There was no room for extra. There was no we when it came to saving for college. There was only one of us who could work. Only ever would be, and I still felt life had been incredibly cruel. To dangle the carrot that money from the payoff would provide open doors and multiple opportunities—college, a future—had been a horrible lie. It had worked…for a while. Until the first diagnosis…
But here we are. With nothing but each other.
We sat in silence for a while, watching the game clock wind down. A few minutes after eleven, Mom announced she felt more tired than usual, and she wanted to go to bed. She got up from the couch, kissed me on the forehead, and dragged the oxygen machine into the apartment bedroom.
Once I felt confident she was asleep, I moved from the living room into the galley kitchen. A stack of bills waited for me on the counter. Besides the rent, we could afford to pay three of them that month—a credit card bill with a minimum payment, the electric bill, and one of Mom’s copays from her recent stint in the emergency room.
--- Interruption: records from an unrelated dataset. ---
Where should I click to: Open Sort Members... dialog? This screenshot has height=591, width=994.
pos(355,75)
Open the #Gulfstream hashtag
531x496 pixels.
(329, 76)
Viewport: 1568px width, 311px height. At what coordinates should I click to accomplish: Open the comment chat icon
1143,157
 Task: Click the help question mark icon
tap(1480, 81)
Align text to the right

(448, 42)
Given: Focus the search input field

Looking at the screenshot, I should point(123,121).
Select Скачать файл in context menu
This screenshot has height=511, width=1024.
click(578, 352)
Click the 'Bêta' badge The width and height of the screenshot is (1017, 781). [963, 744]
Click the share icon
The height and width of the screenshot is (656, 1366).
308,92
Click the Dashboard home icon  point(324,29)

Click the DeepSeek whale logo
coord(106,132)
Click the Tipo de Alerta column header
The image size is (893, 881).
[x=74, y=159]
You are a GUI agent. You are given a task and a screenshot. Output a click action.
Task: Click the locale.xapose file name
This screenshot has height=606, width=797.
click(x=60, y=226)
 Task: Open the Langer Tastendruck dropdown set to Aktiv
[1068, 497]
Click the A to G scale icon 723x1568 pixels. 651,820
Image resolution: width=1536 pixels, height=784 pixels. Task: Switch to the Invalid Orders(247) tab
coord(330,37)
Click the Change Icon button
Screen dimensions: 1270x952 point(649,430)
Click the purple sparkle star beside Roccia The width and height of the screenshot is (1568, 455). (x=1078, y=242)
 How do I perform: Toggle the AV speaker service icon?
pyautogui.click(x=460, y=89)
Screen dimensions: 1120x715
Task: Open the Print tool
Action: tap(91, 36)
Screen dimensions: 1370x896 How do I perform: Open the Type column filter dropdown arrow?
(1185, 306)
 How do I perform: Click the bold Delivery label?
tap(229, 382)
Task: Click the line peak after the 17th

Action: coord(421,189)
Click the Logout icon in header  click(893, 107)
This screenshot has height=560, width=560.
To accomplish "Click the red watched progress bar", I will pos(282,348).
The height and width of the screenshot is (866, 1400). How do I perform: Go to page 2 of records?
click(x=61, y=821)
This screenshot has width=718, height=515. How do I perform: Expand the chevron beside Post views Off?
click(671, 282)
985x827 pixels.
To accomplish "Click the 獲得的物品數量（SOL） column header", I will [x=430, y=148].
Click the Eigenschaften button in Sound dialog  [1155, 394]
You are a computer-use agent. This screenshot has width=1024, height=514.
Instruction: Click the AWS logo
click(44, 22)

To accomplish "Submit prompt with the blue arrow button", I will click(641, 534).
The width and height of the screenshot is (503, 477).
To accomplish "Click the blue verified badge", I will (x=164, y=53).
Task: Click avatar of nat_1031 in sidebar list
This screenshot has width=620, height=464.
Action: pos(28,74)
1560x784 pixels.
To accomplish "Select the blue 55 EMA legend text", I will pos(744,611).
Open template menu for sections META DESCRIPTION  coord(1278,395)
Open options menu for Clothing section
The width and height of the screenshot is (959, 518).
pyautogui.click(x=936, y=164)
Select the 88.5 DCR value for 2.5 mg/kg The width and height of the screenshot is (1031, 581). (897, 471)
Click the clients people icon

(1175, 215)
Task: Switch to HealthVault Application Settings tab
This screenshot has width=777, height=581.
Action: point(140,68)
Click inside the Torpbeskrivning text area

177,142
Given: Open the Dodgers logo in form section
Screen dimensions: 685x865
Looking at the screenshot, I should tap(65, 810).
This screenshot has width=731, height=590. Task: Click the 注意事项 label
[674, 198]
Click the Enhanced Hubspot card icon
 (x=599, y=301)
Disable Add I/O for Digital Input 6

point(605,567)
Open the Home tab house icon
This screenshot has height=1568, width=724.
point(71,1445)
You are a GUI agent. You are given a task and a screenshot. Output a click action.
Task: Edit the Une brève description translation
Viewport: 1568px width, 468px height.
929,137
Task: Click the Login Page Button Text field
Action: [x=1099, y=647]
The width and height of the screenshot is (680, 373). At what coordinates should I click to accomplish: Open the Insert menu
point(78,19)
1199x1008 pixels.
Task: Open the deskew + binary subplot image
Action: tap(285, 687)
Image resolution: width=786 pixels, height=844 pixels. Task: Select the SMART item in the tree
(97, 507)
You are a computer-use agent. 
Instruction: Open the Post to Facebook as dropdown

The rest would have to wait.
I stared at the ones we wouldn’t be able to pay and silently cursed. I shouldn’t have let seeing Davis Armstrong affect me that way, shouldn’t have let him derail me from making money we desperately needed.
I opened the cabinet below the sink and found the bottle of cheap vodka I’d hidden there months before. I’d taken it one night when a Haute Holidays client bought too much booze for a fashion show and didn’t want to take the rest.
I twisted off the lid and downed a large swig of the clear liquid. The liquor warmed my blood and took off the edge I’d felt swirling inside me. After a moment, I did another shot from the bottle.
Then I shuffled to the couch, stripped down to my camisole and underwear, and stretched out on the cushions. When the first wave of exhaustion passed over me, I pulled the threadbare black blanket off the back of the sofa and wrapped it around my body.
A few moments later, I fell into a fitful, dreamless sleep.